Stated exercise
Pull out every line of the entries below that contains the string "filter". Case counts.

Element lookup records
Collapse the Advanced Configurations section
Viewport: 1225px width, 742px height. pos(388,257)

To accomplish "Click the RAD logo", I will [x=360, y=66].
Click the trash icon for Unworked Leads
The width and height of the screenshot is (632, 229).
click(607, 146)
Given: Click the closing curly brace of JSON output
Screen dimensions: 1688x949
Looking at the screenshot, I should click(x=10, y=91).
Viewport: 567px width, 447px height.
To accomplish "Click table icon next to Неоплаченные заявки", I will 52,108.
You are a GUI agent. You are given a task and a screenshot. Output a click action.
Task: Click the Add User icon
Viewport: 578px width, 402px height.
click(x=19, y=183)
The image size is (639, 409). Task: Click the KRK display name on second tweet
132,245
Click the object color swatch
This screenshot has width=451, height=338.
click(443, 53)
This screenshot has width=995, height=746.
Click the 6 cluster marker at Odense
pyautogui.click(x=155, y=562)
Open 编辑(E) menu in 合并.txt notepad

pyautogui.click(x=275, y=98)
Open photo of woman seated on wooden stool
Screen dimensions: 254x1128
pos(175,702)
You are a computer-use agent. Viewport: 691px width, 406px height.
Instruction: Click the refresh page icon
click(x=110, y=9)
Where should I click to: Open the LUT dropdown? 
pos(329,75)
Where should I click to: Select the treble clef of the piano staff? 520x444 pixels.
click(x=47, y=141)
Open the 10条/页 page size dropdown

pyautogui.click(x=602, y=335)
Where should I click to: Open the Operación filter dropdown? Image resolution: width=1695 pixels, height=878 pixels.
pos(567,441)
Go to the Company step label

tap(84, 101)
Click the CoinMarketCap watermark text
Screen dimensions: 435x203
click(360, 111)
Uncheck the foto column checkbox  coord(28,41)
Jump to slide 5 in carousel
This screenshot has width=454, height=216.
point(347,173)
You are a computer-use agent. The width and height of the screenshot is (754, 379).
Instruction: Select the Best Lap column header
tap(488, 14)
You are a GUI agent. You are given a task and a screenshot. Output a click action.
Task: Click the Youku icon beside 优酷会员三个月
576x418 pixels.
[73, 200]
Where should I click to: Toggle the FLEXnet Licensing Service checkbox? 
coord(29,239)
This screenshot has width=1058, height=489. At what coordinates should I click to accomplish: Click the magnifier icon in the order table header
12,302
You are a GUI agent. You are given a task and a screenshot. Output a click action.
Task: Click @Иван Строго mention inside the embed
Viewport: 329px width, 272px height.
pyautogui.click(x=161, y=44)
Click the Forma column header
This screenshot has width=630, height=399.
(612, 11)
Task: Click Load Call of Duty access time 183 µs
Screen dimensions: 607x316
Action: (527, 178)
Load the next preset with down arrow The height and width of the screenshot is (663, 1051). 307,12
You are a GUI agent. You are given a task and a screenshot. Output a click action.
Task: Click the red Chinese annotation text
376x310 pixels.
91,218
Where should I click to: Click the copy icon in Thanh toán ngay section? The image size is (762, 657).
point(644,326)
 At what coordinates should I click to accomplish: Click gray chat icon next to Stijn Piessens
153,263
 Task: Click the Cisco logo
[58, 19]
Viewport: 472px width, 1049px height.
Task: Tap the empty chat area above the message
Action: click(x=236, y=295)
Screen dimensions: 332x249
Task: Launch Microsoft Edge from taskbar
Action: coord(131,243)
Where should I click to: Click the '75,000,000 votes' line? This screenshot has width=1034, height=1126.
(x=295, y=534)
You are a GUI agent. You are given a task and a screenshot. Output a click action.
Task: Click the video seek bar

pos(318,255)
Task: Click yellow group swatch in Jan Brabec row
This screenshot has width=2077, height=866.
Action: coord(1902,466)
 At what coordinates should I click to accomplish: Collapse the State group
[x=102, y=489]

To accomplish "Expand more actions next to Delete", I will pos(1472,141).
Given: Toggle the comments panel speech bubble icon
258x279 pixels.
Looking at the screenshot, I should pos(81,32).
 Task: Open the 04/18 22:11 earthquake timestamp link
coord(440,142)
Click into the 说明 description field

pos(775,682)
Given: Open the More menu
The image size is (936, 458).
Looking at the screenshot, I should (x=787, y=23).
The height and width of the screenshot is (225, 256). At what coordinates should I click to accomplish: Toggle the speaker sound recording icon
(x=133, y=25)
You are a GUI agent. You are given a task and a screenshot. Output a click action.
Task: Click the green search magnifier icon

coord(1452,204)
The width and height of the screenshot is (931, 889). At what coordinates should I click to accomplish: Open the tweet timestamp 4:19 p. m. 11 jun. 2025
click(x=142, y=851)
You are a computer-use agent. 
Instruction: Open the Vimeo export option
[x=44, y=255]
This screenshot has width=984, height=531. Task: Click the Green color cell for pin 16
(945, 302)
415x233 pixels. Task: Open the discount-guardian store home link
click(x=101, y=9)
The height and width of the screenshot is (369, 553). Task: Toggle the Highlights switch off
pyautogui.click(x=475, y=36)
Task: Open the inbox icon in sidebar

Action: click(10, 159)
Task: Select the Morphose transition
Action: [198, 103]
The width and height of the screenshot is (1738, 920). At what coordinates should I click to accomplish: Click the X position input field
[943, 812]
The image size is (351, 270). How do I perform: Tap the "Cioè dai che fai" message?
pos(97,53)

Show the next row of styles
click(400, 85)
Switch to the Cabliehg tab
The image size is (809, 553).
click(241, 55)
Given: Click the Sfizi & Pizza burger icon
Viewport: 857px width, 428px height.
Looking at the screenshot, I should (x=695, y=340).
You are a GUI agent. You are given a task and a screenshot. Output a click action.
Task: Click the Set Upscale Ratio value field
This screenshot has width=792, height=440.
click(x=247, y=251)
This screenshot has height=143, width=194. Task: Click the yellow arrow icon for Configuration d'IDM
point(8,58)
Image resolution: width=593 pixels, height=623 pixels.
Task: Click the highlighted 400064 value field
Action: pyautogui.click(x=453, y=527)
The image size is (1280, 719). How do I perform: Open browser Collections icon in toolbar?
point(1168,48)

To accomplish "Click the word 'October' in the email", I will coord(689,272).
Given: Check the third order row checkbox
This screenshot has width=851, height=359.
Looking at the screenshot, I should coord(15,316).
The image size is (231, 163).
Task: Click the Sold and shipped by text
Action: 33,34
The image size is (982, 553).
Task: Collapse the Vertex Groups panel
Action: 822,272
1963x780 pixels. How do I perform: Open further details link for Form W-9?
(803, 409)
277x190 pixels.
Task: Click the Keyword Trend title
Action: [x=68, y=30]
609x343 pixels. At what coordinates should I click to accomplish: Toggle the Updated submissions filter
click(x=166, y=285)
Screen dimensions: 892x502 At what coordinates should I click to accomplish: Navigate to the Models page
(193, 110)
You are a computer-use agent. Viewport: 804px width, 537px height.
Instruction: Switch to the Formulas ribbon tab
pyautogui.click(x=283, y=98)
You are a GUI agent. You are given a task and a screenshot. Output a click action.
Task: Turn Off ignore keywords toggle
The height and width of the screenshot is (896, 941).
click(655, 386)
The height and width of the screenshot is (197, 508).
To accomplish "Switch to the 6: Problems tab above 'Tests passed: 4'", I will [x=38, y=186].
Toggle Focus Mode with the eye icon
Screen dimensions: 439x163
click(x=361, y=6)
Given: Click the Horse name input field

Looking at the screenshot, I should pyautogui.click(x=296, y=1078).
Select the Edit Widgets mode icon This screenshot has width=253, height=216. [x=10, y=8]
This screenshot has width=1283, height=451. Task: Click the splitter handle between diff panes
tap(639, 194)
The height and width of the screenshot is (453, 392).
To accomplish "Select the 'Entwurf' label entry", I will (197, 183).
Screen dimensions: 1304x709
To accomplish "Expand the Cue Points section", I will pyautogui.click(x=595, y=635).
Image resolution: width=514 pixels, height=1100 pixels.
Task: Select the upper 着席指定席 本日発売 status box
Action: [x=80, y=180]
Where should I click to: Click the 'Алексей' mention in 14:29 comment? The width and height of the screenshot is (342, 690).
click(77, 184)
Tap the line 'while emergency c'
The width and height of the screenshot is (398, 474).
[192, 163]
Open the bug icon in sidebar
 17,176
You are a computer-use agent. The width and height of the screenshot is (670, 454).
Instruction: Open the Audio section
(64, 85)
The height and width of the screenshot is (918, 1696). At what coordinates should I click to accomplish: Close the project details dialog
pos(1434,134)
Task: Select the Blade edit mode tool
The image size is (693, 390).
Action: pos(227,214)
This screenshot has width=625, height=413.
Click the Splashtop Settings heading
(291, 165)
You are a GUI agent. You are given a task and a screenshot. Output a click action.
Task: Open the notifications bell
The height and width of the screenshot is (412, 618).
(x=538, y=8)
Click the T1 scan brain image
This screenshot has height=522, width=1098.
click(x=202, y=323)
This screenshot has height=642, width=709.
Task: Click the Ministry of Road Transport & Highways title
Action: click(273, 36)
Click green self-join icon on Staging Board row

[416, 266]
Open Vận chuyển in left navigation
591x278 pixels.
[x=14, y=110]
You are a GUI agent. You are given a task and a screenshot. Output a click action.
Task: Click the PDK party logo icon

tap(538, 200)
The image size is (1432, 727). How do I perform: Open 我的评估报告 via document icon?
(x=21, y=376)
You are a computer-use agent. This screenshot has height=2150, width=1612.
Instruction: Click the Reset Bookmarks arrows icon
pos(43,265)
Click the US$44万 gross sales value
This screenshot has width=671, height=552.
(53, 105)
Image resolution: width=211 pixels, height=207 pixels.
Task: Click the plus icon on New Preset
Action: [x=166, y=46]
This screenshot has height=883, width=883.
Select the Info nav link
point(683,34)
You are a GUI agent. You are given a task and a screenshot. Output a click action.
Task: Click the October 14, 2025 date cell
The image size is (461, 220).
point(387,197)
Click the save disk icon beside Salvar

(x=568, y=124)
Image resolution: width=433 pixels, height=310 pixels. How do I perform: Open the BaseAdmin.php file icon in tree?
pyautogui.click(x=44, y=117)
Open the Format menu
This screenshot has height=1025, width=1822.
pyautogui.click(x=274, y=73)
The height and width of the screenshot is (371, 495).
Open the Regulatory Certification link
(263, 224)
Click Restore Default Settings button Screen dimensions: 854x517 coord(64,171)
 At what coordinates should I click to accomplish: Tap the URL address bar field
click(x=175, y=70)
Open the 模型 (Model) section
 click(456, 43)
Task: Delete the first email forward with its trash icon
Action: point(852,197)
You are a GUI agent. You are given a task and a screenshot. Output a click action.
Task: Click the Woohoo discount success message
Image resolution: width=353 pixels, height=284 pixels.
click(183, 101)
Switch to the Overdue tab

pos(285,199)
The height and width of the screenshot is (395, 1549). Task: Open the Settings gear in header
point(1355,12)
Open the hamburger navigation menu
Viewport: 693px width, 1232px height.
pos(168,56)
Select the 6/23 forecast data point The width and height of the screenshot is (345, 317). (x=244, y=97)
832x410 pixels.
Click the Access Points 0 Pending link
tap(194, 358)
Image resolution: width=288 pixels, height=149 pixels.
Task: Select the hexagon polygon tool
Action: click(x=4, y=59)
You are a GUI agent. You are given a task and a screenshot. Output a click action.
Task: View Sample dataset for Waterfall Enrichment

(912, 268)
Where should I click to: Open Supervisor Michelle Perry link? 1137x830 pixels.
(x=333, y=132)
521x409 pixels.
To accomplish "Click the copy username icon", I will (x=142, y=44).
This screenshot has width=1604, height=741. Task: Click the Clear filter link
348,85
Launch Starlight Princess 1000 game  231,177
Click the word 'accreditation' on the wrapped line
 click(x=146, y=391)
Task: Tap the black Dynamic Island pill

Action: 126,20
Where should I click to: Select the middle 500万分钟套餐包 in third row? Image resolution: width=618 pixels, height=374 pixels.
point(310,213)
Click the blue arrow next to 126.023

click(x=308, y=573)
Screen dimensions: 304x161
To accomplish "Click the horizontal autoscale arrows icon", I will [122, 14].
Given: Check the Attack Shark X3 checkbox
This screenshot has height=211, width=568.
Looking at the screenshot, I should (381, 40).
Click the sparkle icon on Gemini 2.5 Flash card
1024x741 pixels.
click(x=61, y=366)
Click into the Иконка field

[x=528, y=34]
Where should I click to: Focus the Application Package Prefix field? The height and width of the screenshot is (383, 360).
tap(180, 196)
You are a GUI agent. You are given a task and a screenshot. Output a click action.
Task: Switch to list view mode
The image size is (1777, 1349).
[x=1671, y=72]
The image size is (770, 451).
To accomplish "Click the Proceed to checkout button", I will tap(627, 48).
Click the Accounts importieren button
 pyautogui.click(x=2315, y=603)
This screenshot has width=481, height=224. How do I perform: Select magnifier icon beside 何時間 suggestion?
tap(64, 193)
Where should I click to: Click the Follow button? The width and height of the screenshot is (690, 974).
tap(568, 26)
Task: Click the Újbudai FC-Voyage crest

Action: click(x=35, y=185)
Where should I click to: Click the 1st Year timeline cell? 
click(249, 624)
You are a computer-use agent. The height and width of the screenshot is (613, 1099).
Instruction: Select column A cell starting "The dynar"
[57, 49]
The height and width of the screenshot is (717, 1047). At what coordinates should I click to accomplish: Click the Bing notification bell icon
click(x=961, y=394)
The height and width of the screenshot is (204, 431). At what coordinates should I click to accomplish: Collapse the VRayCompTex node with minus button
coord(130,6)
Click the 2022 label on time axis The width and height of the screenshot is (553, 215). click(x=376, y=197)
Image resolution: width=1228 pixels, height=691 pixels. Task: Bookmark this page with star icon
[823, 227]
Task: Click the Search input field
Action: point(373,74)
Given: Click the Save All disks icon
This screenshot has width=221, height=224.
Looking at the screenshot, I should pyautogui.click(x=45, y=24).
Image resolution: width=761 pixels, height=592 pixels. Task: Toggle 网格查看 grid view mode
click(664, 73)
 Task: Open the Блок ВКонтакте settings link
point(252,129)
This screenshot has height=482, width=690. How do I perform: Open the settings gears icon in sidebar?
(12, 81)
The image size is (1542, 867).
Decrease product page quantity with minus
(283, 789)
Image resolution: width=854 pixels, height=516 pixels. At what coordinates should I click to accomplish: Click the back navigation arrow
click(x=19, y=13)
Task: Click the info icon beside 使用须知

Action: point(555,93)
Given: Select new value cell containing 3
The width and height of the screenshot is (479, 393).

Result of the exercise
Where should I click to: Open the Operación filter dropdown? Image resolution: width=1695 pixels, height=878 pixels.
609x343 pixels. At what coordinates should I click to accomplish: Toggle the Updated submissions filter
This screenshot has width=1604, height=741. Task: Click the Clear filter link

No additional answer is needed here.